The initial technical screen involved practical tooling use cases where candidates could utilize their LLM during discussions.
Overview of technical interview
- Question types: Technical, Machine Learning, Artificial Intelligence, System Design
- Specific scenarios related to efficiency and context management were posed during discussions.
Overview of ML ops round
Focused on performance tuning LLM workflows around memory, context, and output consistency.

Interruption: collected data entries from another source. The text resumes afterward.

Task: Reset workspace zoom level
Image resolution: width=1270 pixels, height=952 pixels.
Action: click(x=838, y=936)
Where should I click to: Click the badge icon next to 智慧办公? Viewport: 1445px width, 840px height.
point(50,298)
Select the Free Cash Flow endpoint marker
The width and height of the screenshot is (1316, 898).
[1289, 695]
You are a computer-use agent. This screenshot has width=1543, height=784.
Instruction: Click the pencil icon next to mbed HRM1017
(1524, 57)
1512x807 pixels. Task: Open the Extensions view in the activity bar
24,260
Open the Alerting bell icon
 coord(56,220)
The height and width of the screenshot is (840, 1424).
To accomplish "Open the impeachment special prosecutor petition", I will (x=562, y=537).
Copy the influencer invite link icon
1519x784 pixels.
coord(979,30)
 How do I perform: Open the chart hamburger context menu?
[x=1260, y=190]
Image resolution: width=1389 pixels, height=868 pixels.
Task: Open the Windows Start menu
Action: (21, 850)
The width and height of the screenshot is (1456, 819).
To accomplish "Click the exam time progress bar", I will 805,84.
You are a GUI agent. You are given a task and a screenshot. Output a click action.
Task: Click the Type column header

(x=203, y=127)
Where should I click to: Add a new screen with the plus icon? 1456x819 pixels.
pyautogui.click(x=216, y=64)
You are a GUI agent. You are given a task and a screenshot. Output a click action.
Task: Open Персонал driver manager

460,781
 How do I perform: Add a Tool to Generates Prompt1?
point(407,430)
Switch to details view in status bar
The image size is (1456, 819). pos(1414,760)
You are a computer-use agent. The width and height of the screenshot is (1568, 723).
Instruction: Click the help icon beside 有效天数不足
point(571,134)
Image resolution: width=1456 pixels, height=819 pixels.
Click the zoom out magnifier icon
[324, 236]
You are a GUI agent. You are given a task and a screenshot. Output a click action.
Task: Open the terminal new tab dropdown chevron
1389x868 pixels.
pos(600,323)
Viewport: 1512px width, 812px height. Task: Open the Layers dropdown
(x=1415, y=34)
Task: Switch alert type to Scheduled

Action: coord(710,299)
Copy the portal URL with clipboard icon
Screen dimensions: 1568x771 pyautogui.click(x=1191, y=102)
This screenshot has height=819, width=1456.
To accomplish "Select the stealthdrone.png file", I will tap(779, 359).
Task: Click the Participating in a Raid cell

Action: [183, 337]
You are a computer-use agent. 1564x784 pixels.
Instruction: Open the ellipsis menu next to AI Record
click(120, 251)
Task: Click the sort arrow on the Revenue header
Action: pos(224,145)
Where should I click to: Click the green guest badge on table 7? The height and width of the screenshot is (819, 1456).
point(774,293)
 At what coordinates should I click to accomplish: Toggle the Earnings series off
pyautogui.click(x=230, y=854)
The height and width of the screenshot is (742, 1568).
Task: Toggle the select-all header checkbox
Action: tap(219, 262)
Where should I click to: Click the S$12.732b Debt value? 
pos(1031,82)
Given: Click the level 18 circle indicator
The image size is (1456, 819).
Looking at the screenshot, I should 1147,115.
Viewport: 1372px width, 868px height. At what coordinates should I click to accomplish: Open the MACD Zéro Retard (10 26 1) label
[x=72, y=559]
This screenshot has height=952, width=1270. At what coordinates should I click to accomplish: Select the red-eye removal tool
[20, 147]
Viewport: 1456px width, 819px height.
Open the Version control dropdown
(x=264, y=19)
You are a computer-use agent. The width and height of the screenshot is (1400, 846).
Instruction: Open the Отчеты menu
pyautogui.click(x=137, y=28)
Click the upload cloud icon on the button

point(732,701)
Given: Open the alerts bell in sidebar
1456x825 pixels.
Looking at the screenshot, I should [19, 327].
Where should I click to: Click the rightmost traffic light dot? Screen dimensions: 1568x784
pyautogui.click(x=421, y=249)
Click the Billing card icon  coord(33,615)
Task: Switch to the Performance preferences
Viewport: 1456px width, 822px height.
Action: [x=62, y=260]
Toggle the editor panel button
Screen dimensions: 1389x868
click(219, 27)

- Question types: Technical, Machine Learning, Artificial Intelligence, System Design
- Specific scenarios included managing context windows and ensuring output reliability without extensive code rewriting.
Overview of hiring manager round
This round examined personal motivations for choosing AI or ML, adoption of built solutions, and approaches towards safety and collaboration.
- Question types: Behavioral, Machine Learning, Artificial Intelligence, Cross-Functional
Discussions focused on assessing real-world AI/ML applications and adoption metrics.
Final panel overview
This round integrated ML design, behavioral, and culture fit assessment. The culture fit round was unique and emphasized the importance of ethics and EQ under pressure.
- Question types: System Design, Behavioral, Artificial Intelligence, Machine Learning, Cross-Functional
Candidates discussed experiences in managing pressure while ensuring quality output.